Investigators for the county and the Minnesota Bureau of Criminal Apprehension (BCA) won't share details of the crime scene, nor will they speculate in public about possible scenarios. At a news conference Dec. 7, Larsen said the 41-year-old hunter died from blood loss resulting from a gunshot wound. He wouldn't say from what distance or direction the shot or shots came from, but he noted it was "definitely a homicide."

"It's just such a mystery. It's mind-boggling," Babe Brisk said this week. "There's just no answers."

Since the news conference, the sheriff said his department has received "some good leads" and that investigators continue to search for the missing rifle. The only new tidbits he released were that trail cameras in the area have been "canvassed" by investigators and that the missing gun lacks a front "peep" sight. It broke off and Terry hunted without it, Larsen said.

The sheriff also said that in all the data collection and interviews conducted so far by investigators, nothing negative has surfaced about Terry.

"He was a good guy who loved to hunt,'' Larsen said.

Not a fighter

Babe Brisk said her son wasn't someone who would fight another hunter over a deer. Whitetails are abundant in Belle Prairie Township, where she and her husband have operated a gravel pit and processing facility. The resource is located on more than 100 acres of rolling, wooded land that Terry and his family have hunted for years.

"He wouldn't fight over a deer," she said. "If they needed it, he would say, 'Go ahead and take it.' "

Babe said the only thing she could imagine is that Terry confronted a trespasser or trespassers in the gravel pit area near the northwest corner of Hawthorn Road and Jewell Road. His body was found there, close to the mine. The pit attracts agate pickers, and the family is commonly shooing them away for safety reasons.

"Some of them get pretty smart with you," Babe Brisk said.

She and her husband had driven into the pit that day to check on it — something they do frequently. They saw Terry's pickup truck and figured he was hunting.

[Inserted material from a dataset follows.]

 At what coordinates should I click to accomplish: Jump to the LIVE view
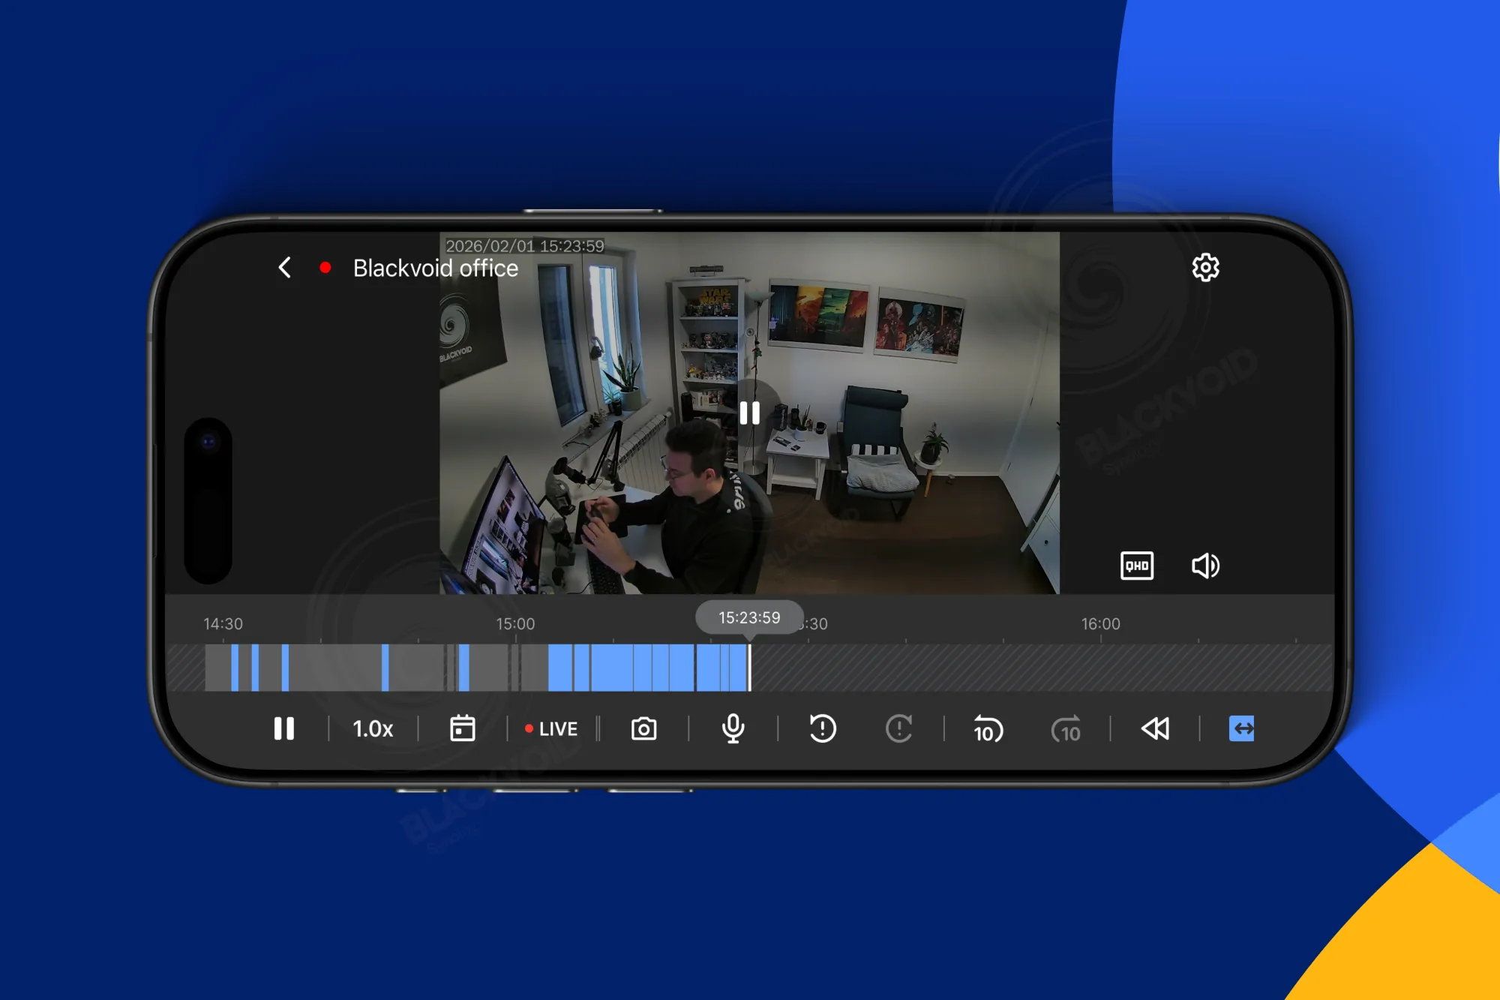click(x=551, y=728)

Randy Brisk, who lives in Sartell, said his younger brother was well known around Belle Prairie Township, Pierz and other parts of Morrison County. Running errands or going places with him would take extra time because of his chats.

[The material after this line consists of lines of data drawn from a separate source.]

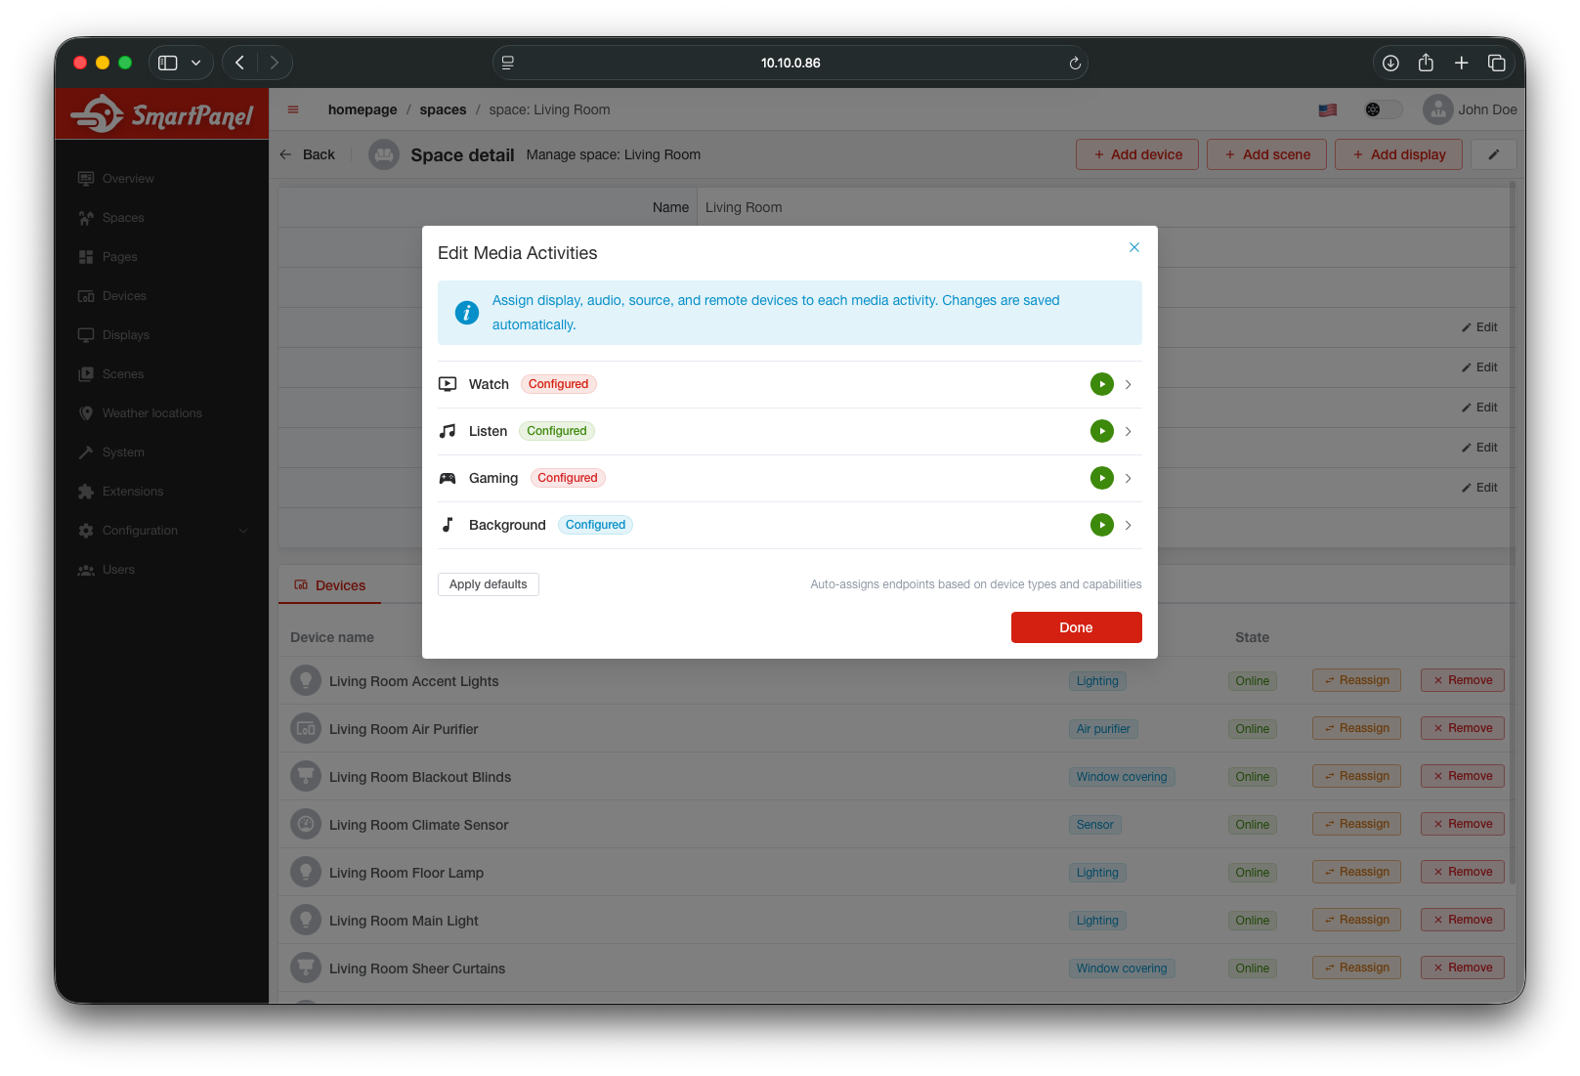Navigate to spaces via the breadcrumb
The width and height of the screenshot is (1580, 1076).
pos(443,109)
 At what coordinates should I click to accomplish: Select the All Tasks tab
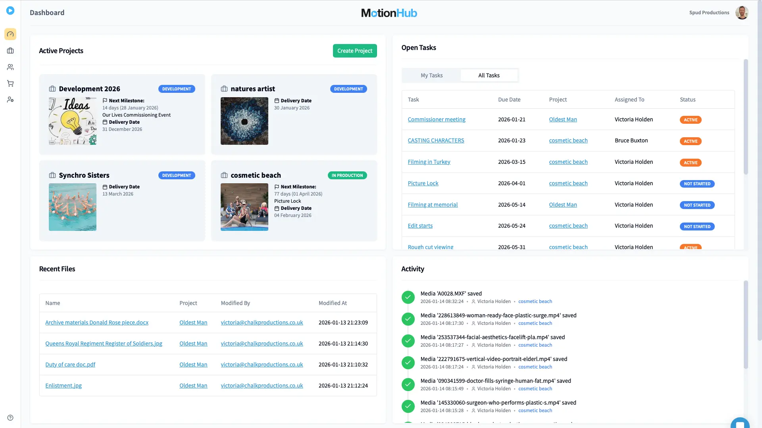pyautogui.click(x=489, y=75)
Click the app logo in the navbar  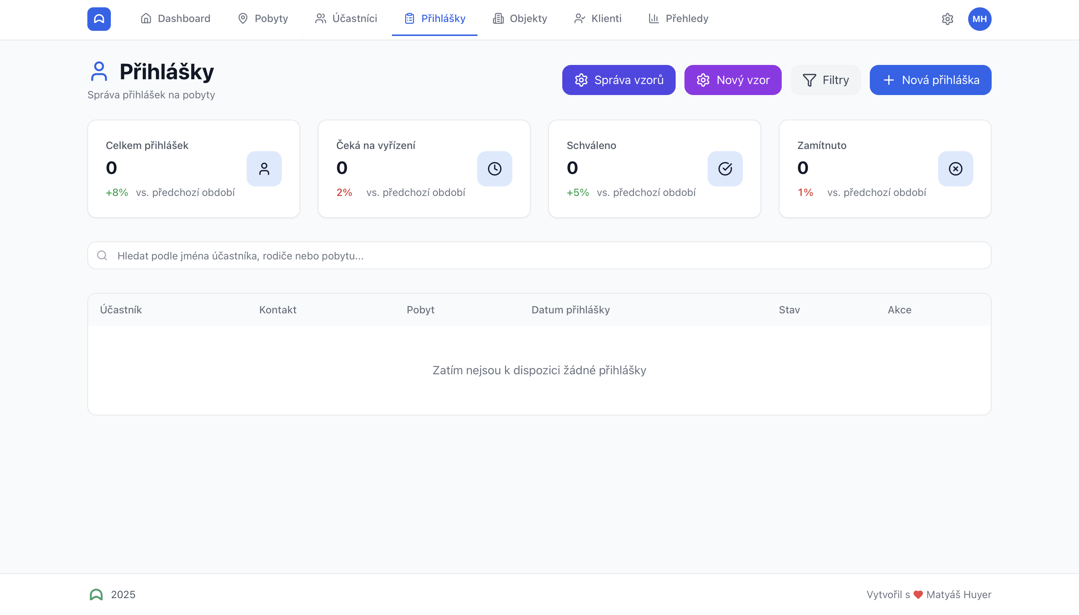(x=99, y=19)
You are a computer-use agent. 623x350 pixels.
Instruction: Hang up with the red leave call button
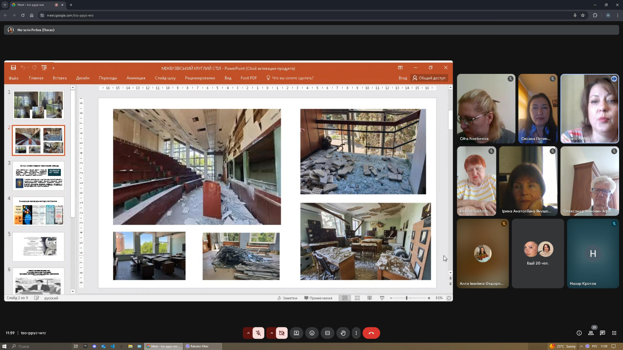(x=371, y=333)
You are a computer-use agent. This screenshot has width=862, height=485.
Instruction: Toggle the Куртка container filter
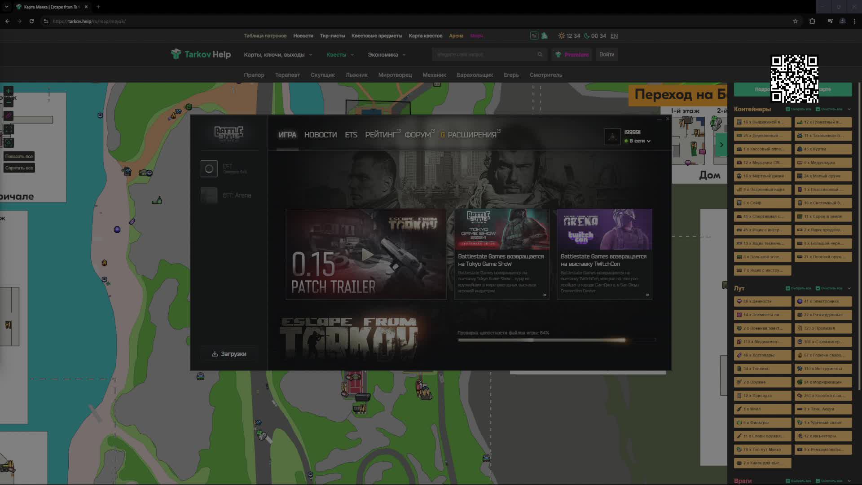(x=823, y=149)
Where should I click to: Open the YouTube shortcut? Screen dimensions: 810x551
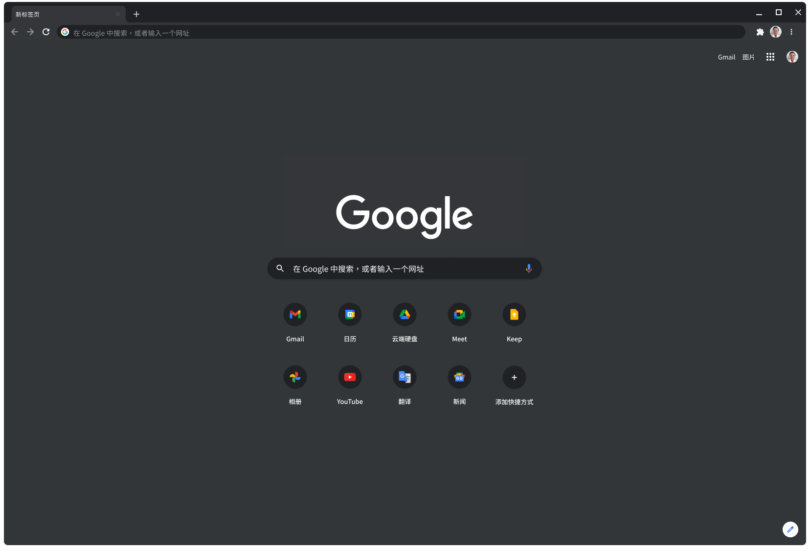click(350, 377)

Terry's death was "the biggest shock" because he lived for his family and the outdoors, Randy said. A good time for Terry was angling for panfish or trolling for northerns with the kids on Platte Lake, 6 miles southwest of Mille Lacs. That's where Babe and Virgil Brisk own a shoreline lot.

Pam Brisk said she and Terry loved their "redneck pontoon" on Platte, an old boat that gave them countless hours of pleasure. "Just enough room for the kids, the dog and a grill," she said. "Doesn't get any better, right?"

She said she didn't think anything of Terry going hunting on Monday. He had checked in at work to make sure they didn't need him, and he just loved being out in the woods. He wasn't a trophy hunter, per se, she said. But he once shot an 11-pointer — a real monster — that hangs from the wall in their bedroom. A few other mounts also decorate their home.

On Jan. 13, Pam said, she and Terry would have celebrated their 16th wedding anniversary. They met at a wedding dance and had been together ever since. His loss has been difficult for each family member and they all show it in different ways, she said.

She wants justice for the person who robbed her children of a father, but lately she hasn't had a burning desire to know what happened.

"I don't know how I feel anymore," Pam Brisk said. "It's hard to sit here every night without him. I suppose it would be great if they found something out, but it's not going to bring him back."